◆ LISTING ◆
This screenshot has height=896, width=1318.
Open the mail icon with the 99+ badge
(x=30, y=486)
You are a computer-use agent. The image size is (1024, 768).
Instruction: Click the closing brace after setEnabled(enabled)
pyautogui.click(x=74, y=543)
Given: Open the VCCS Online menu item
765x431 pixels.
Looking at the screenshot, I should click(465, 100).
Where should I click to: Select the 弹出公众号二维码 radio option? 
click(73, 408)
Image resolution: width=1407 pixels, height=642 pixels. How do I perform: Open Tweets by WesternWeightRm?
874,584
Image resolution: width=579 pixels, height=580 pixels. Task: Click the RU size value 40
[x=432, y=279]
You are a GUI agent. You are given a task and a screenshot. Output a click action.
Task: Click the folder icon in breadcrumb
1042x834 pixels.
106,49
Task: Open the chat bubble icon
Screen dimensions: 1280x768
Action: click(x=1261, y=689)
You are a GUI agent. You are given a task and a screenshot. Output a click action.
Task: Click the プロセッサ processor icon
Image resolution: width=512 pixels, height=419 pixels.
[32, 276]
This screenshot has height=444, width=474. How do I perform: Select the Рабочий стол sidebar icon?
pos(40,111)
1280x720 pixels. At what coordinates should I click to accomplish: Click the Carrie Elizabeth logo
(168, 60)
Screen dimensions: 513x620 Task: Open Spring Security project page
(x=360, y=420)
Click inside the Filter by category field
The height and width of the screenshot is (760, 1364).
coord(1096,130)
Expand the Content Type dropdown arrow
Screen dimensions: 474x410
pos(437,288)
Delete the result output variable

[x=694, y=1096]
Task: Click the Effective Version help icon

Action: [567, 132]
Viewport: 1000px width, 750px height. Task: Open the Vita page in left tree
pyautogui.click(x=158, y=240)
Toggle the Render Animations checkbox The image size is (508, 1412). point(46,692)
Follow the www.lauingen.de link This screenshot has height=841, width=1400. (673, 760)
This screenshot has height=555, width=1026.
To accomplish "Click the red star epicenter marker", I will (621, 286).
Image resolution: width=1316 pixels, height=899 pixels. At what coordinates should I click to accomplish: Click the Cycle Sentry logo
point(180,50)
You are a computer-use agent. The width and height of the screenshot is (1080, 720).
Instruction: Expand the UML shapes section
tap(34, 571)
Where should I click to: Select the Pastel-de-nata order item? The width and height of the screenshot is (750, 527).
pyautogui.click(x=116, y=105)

◆ AIM OF THE EXERCISE ◆
Pick out each line of the records that contains the word "item" and copy those lines.

◆ RESULT OF THE EXERCISE ◆
Given: Open the VCCS Online menu item
Where should I click to: Select the Pastel-de-nata order item? The width and height of the screenshot is (750, 527).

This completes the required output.